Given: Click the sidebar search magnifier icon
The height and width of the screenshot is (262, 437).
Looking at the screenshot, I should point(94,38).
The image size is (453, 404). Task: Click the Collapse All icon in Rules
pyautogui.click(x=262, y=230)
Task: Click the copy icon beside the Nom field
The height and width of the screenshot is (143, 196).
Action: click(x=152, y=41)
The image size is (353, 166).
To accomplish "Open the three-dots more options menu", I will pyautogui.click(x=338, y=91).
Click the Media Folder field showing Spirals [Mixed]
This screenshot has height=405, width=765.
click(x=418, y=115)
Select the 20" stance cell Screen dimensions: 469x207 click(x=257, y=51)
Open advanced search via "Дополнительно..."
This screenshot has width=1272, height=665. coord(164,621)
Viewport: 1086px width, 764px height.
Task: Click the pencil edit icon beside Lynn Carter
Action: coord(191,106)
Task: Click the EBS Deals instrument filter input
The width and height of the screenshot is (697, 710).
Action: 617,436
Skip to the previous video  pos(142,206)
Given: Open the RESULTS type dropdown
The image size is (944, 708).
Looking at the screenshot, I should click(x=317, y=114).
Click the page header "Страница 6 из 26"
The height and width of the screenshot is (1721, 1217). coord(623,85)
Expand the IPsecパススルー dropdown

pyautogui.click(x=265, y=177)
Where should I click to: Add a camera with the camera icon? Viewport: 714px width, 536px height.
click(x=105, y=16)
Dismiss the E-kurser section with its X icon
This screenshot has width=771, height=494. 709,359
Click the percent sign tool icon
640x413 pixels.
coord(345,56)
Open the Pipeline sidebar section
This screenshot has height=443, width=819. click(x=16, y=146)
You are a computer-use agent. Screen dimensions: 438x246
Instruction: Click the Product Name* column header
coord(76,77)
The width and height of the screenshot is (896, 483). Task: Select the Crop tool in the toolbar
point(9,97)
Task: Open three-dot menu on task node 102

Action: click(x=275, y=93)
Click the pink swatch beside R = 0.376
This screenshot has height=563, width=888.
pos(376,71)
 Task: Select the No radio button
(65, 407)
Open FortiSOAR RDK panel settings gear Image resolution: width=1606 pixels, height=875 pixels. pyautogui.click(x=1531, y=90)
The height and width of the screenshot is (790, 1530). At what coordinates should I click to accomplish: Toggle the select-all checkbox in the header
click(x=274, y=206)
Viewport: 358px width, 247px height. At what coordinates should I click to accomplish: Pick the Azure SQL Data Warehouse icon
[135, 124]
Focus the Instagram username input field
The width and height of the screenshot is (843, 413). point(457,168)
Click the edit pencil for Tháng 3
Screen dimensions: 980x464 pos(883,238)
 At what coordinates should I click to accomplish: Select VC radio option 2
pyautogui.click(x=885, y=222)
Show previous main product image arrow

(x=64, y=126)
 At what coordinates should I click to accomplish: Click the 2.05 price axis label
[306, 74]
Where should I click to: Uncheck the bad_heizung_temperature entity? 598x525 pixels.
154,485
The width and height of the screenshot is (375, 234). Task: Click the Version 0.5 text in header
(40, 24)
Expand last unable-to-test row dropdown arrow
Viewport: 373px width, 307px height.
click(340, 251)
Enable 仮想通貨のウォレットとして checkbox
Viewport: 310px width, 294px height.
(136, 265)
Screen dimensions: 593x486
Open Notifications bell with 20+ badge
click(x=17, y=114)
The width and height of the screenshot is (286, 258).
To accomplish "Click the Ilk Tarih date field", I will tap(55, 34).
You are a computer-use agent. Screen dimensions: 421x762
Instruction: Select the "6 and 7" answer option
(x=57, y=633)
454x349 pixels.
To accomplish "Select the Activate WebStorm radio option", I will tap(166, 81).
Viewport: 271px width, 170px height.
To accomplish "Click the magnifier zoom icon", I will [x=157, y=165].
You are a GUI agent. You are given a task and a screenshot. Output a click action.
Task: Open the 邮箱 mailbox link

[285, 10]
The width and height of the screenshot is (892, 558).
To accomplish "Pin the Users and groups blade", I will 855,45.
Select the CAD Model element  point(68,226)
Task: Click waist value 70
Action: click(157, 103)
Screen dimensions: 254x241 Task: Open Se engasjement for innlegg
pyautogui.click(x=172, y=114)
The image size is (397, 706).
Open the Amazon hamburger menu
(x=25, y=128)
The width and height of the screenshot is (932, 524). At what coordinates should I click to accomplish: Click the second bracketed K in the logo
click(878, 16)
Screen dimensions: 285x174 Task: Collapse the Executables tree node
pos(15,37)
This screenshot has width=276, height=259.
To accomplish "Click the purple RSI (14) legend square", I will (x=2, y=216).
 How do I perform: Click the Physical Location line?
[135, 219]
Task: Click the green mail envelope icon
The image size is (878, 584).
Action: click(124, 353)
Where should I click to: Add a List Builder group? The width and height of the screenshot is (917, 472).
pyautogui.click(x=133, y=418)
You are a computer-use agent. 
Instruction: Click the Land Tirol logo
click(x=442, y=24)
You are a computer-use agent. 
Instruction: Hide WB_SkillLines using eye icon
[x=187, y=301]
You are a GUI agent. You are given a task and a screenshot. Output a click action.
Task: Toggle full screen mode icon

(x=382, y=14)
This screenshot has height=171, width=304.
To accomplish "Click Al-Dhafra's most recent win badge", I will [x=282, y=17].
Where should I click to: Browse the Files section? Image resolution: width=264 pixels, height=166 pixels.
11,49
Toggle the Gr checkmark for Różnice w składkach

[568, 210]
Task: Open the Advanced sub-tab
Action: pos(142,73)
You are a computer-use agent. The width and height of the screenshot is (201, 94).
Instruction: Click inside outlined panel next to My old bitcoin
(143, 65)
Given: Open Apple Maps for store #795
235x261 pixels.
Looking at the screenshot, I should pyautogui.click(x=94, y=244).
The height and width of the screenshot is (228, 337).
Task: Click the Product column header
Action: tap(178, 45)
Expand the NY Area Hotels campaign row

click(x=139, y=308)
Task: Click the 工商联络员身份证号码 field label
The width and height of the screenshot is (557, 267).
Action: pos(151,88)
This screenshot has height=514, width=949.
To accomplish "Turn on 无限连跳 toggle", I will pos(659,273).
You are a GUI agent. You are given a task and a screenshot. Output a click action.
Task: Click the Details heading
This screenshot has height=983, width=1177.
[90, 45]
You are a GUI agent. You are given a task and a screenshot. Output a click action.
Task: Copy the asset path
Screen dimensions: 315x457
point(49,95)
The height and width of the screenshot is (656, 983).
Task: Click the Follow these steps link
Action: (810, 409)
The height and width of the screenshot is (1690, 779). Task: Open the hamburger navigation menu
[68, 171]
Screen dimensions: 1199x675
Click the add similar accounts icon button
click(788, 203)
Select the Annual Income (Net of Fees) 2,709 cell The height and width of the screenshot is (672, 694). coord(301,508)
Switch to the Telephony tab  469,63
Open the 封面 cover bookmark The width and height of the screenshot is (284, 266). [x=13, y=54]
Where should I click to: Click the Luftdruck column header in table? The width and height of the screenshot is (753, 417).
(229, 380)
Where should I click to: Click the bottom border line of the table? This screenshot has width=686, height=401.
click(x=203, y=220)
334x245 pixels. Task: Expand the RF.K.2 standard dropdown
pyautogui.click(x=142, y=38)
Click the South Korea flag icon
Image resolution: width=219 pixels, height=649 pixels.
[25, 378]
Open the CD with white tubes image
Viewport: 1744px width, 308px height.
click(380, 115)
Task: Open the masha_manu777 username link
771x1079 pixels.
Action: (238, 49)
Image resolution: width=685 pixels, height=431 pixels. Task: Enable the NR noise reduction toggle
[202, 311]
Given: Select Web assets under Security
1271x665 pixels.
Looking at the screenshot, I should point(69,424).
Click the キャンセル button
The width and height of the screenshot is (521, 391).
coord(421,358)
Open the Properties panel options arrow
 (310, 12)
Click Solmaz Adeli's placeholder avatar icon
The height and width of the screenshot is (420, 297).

» **Directions**
Reproduce every line above without error.

» **Exercise response**
Given: Click the sidebar search magnifier icon
The height and width of the screenshot is (262, 437).
Looking at the screenshot, I should point(94,38).
The image size is (453, 404). Task: Click the Collapse All icon in Rules
pyautogui.click(x=262, y=230)
Task: Click the copy icon beside the Nom field
The height and width of the screenshot is (143, 196).
Action: click(x=152, y=41)
The image size is (353, 166).
To accomplish "Open the three-dots more options menu", I will pyautogui.click(x=338, y=91).
Click the Media Folder field showing Spirals [Mixed]
This screenshot has height=405, width=765.
click(x=418, y=115)
Select the 20" stance cell Screen dimensions: 469x207 click(x=257, y=51)
Open advanced search via "Дополнительно..."
This screenshot has width=1272, height=665. coord(164,621)
Viewport: 1086px width, 764px height.
Task: Click the pencil edit icon beside Lynn Carter
Action: coord(191,106)
Task: Click the EBS Deals instrument filter input
The width and height of the screenshot is (697, 710).
Action: 617,436
Skip to the previous video  pos(142,206)
Given: Open the RESULTS type dropdown
The image size is (944, 708).
Looking at the screenshot, I should click(x=317, y=114).
Click the page header "Страница 6 из 26"
The height and width of the screenshot is (1721, 1217). coord(623,85)
Expand the IPsecパススルー dropdown

pyautogui.click(x=265, y=177)
Where should I click to: Add a camera with the camera icon? Viewport: 714px width, 536px height.
click(x=105, y=16)
Dismiss the E-kurser section with its X icon
This screenshot has width=771, height=494. 709,359
Click the percent sign tool icon
640x413 pixels.
coord(345,56)
Open the Pipeline sidebar section
This screenshot has height=443, width=819. click(x=16, y=146)
You are a computer-use agent. Screen dimensions: 438x246
Instruction: Click the Product Name* column header
coord(76,77)
The width and height of the screenshot is (896, 483). Task: Select the Crop tool in the toolbar
point(9,97)
Task: Open three-dot menu on task node 102

Action: click(x=275, y=93)
Click the pink swatch beside R = 0.376
This screenshot has height=563, width=888.
pos(376,71)
 Task: Select the No radio button
(65, 407)
Open FortiSOAR RDK panel settings gear Image resolution: width=1606 pixels, height=875 pixels. pyautogui.click(x=1531, y=90)
The height and width of the screenshot is (790, 1530). At what coordinates should I click to accomplish: Toggle the select-all checkbox in the header
click(x=274, y=206)
Viewport: 358px width, 247px height. At what coordinates should I click to accomplish: Pick the Azure SQL Data Warehouse icon
[135, 124]
Focus the Instagram username input field
The width and height of the screenshot is (843, 413). point(457,168)
Click the edit pencil for Tháng 3
Screen dimensions: 980x464 pos(883,238)
 At what coordinates should I click to accomplish: Select VC radio option 2
pyautogui.click(x=885, y=222)
Show previous main product image arrow

(x=64, y=126)
 At what coordinates should I click to accomplish: Click the 2.05 price axis label
[306, 74]
Where should I click to: Uncheck the bad_heizung_temperature entity? 598x525 pixels.
154,485
The width and height of the screenshot is (375, 234). Task: Click the Version 0.5 text in header
(40, 24)
Expand last unable-to-test row dropdown arrow
Viewport: 373px width, 307px height.
click(340, 251)
Enable 仮想通貨のウォレットとして checkbox
Viewport: 310px width, 294px height.
(136, 265)
Screen dimensions: 593x486
Open Notifications bell with 20+ badge
click(x=17, y=114)
The width and height of the screenshot is (286, 258).
To accomplish "Click the Ilk Tarih date field", I will tap(55, 34).
You are a computer-use agent. Screen dimensions: 421x762
Instruction: Select the "6 and 7" answer option
(x=57, y=633)
454x349 pixels.
To accomplish "Select the Activate WebStorm radio option", I will tap(166, 81).
Viewport: 271px width, 170px height.
To accomplish "Click the magnifier zoom icon", I will [x=157, y=165].
You are a GUI agent. You are given a task and a screenshot. Output a click action.
Task: Open the 邮箱 mailbox link

[285, 10]
The width and height of the screenshot is (892, 558).
To accomplish "Pin the Users and groups blade", I will 855,45.
Select the CAD Model element  point(68,226)
Task: Click waist value 70
Action: click(157, 103)
Screen dimensions: 254x241 Task: Open Se engasjement for innlegg
pyautogui.click(x=172, y=114)
The image size is (397, 706).
Open the Amazon hamburger menu
(x=25, y=128)
The width and height of the screenshot is (932, 524). At what coordinates should I click to accomplish: Click the second bracketed K in the logo
click(878, 16)
Screen dimensions: 285x174 Task: Collapse the Executables tree node
pos(15,37)
This screenshot has width=276, height=259.
To accomplish "Click the purple RSI (14) legend square", I will (x=2, y=216).
 How do I perform: Click the Physical Location line?
[135, 219]
Task: Click the green mail envelope icon
The image size is (878, 584).
Action: click(124, 353)
Where should I click to: Add a List Builder group? The width and height of the screenshot is (917, 472).
pyautogui.click(x=133, y=418)
You are a computer-use agent. 
Instruction: Click the Land Tirol logo
click(x=442, y=24)
You are a computer-use agent. 
Instruction: Hide WB_SkillLines using eye icon
[x=187, y=301]
You are a GUI agent. You are given a task and a screenshot. Output a click action.
Task: Toggle full screen mode icon

(x=382, y=14)
This screenshot has height=171, width=304.
To accomplish "Click Al-Dhafra's most recent win badge", I will [x=282, y=17].
Where should I click to: Browse the Files section? Image resolution: width=264 pixels, height=166 pixels.
11,49
Toggle the Gr checkmark for Różnice w składkach

[568, 210]
Task: Open the Advanced sub-tab
Action: pos(142,73)
You are a computer-use agent. The width and height of the screenshot is (201, 94).
Instruction: Click inside outlined panel next to My old bitcoin
(143, 65)
Given: Open Apple Maps for store #795
235x261 pixels.
Looking at the screenshot, I should pyautogui.click(x=94, y=244).
The height and width of the screenshot is (228, 337).
Task: Click the Product column header
Action: tap(178, 45)
Expand the NY Area Hotels campaign row

click(x=139, y=308)
Task: Click the 工商联络员身份证号码 field label
The width and height of the screenshot is (557, 267).
Action: pos(151,88)
This screenshot has height=514, width=949.
To accomplish "Turn on 无限连跳 toggle", I will pos(659,273).
You are a GUI agent. You are given a task and a screenshot. Output a click action.
Task: Click the Details heading
This screenshot has height=983, width=1177.
[90, 45]
You are a GUI agent. You are given a task and a screenshot. Output a click action.
Task: Copy the asset path
Screen dimensions: 315x457
point(49,95)
The height and width of the screenshot is (656, 983).
Task: Click the Follow these steps link
Action: (810, 409)
The height and width of the screenshot is (1690, 779). Task: Open the hamburger navigation menu
[68, 171]
Screen dimensions: 1199x675
Click the add similar accounts icon button
click(788, 203)
Select the Annual Income (Net of Fees) 2,709 cell The height and width of the screenshot is (672, 694). coord(301,508)
Switch to the Telephony tab  469,63
Open the 封面 cover bookmark The width and height of the screenshot is (284, 266). [x=13, y=54]
Where should I click to: Click the Luftdruck column header in table? The width and height of the screenshot is (753, 417).
(229, 380)
Where should I click to: Click the bottom border line of the table? This screenshot has width=686, height=401.
click(x=203, y=220)
334x245 pixels. Task: Expand the RF.K.2 standard dropdown
pyautogui.click(x=142, y=38)
Click the South Korea flag icon
Image resolution: width=219 pixels, height=649 pixels.
[25, 378]
Open the CD with white tubes image
Viewport: 1744px width, 308px height.
click(380, 115)
Task: Open the masha_manu777 username link
771x1079 pixels.
Action: (238, 49)
Image resolution: width=685 pixels, height=431 pixels. Task: Enable the NR noise reduction toggle
[202, 311]
Given: Select Web assets under Security
1271x665 pixels.
Looking at the screenshot, I should point(69,424).
Click the キャンセル button
The width and height of the screenshot is (521, 391).
coord(421,358)
Open the Properties panel options arrow
 (310, 12)
Click Solmaz Adeli's placeholder avatar icon
The height and width of the screenshot is (420, 297).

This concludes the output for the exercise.